An exobiological entity would have a fine old time, or a Polyversal entity
from another Universe, would also, and supposedly, reversed sound is what
"tachyons" would sound like!!!!!!!!!

:o)

There is a theorem related to DeMoivre's theorem, or so I have heard, that
states that we will not actually get anything more fantastic than imaginary
numbers from ordinary algebras, in effect, we are "traped" to:

reals:+/-, imaginarys:i/-i, and complex numbers: R+i, R-i, -R+i, -R-i, and
hypercomplex numbers cannot arise out of these algebras, altho I have seem
them emulated with Hermitean matrices, on a website once, and I am still
looking for information about these matrices, as I have lost the darned
website!!!

Please, PLEASE, P-L-E-A-S-E, ---if somebody, anybody, could calculate:

a) (2i^(1/12)^n
b) (2i^(1/12i)^n
c) (2^(1/12i)^n
d) (2i^(1/12)^in
e) (2i^(1/12i)^in
f) (2^(1/12i)^in

for me, I would be endebetted to them!!!!!

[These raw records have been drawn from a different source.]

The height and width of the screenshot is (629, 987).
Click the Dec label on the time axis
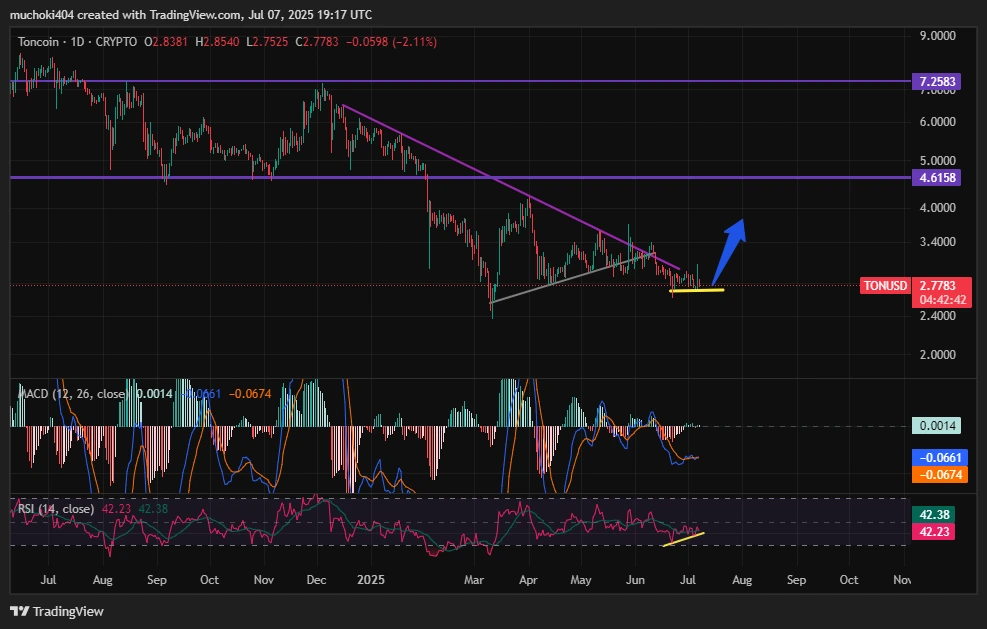coord(316,579)

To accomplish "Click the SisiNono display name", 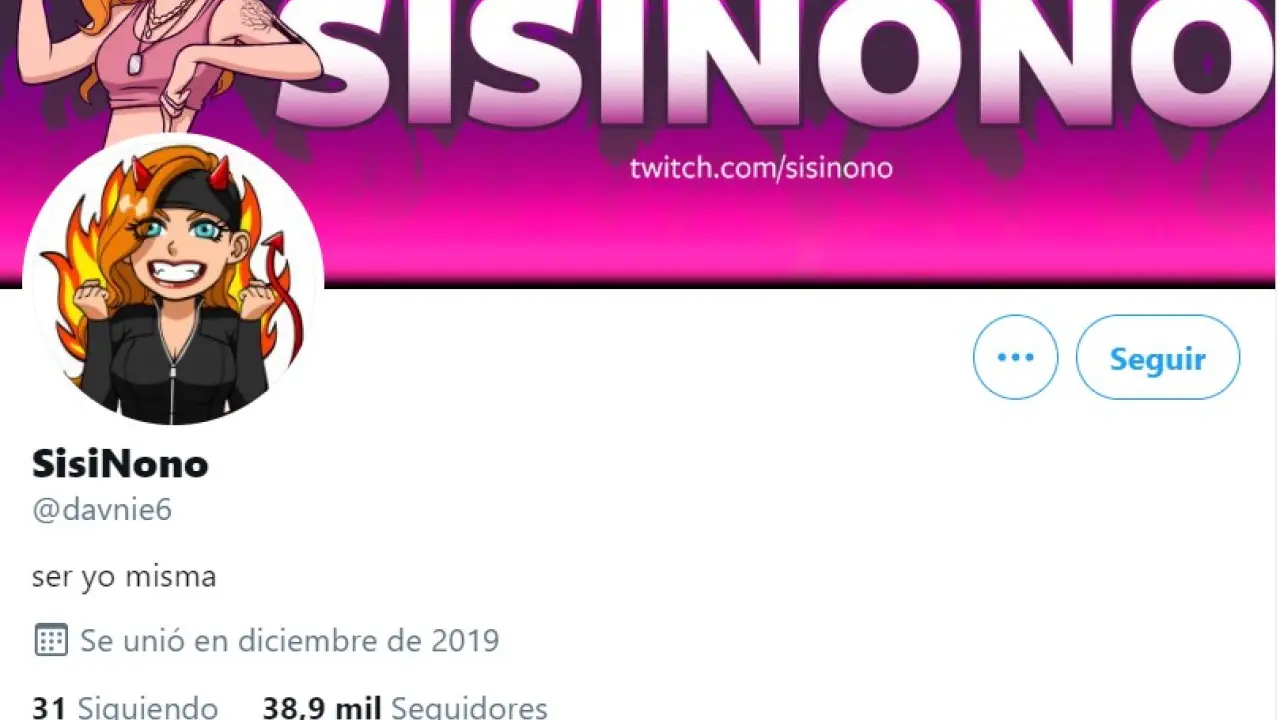I will coord(120,464).
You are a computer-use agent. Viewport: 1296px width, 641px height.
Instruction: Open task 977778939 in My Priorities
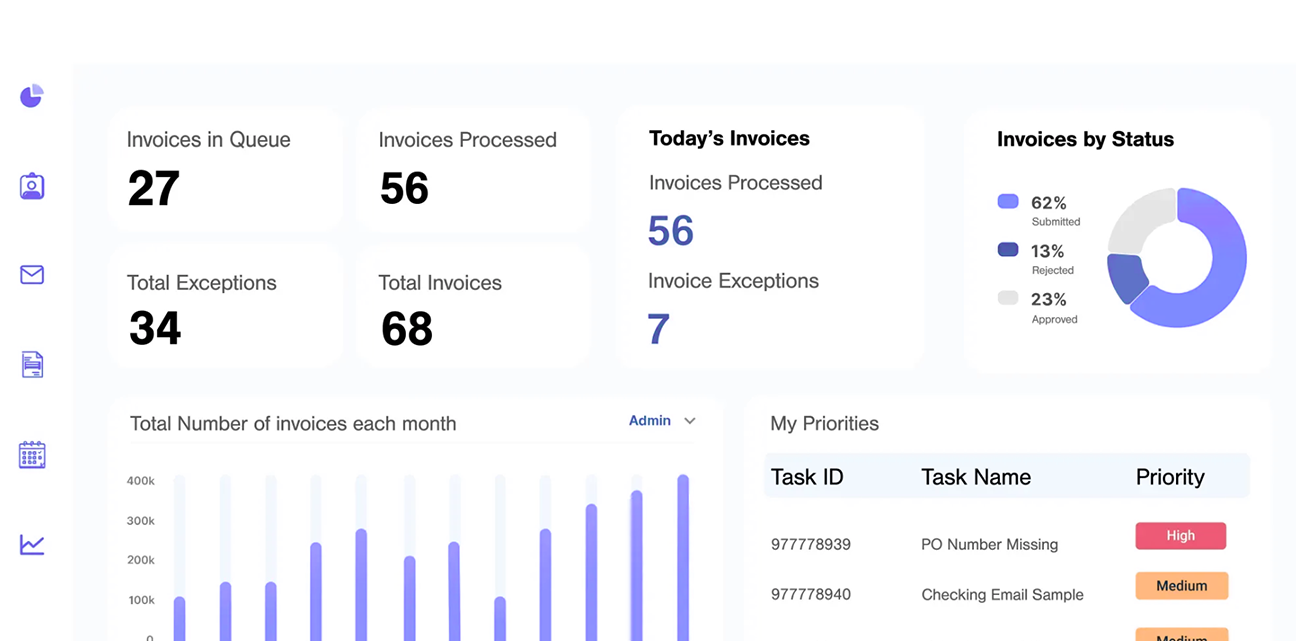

I will, as I said, need to take a formal course, and some mathematics papers
to help me understand the convention for calculateind complex, and imaginary
exponents, logarithms, and roots, but I really want somebody to give me a
tad of advice!!!!

Also, I have made some temperaments out of the "pluperfect square" aka the
"squared square".

Anybody interested????????????????????????????????????????

Sincerely,

Sarn Richard Ursell.

🔗graham@microtonal.co.uk

6/6/2000 4:05:00 AM

In-Reply-To: <200006060730.TAA31696@smtp1.ihug.co.nz>
Sarn Ursell wrote:

> There is a theorem related to DeMoivre's theorem, or so I have heard,
> that
> states that we will not actually get anything more fantastic than
> imaginary
> numbers from ordinary algebras, in effect, we are "traped" to:
> reals:+/-, imaginarys:i/-i, and complex numbers: R+i, R-i, -R+i, -R-i,
> and
> hypercomplex numbers cannot arise out of these algebras, altho I have
> seem
> them emulated with Hermitean matrices, on a website once, and I am still
> looking for information about these matrices, as I have lost the darned
> website!!!

Perhaps you mean quaternary numbers. Here's the best link I could find
quickly:

http://forum.swarthmore.edu/dr.math/problems/rosequater.html

Then again, it may have been Clifford algebra, as featured in the Dirac
wave equation. Who knows? There's plenty of weird stuff out there!

> Please, PLEASE, P-L-E-A-S-E, ---if somebody, anybody, could calculate:
>
> a) (2i^(1/12)^n
> b) (2i^(1/12i)^n
> c) (2^(1/12i)^n
> d) (2i^(1/12)^in
> e) (2i^(1/12i)^in
> f) (2^(1/12i)^in
>
> for me, I would be endebetted to them!!!!!

Get Python: http://www.python.org

Then, to generate the first one, where n is an integer, you write

pow(2j,n/12.0)

where j here is like i was before. For n=0 to 12, this gives:

(1+0j)
(1.05039924072+0.138287683504j)
(1.08421508149+0.290514555507j)
(1.09868411347+0.455089860562j)
(1.09112363597+0.629960524947j)
(1.05899965706+0.812599017122j)
(1+1j)
(0.912111557213+1.18868692422j)
(0.793700525984+1.374729637j)
(0.643594252906+1.55377397403j)
(0.461163111024+1.72108416092j)
(0.246400639937+1.87159867418j)
2j

Get the interpreter, and you can work out the rest yourself.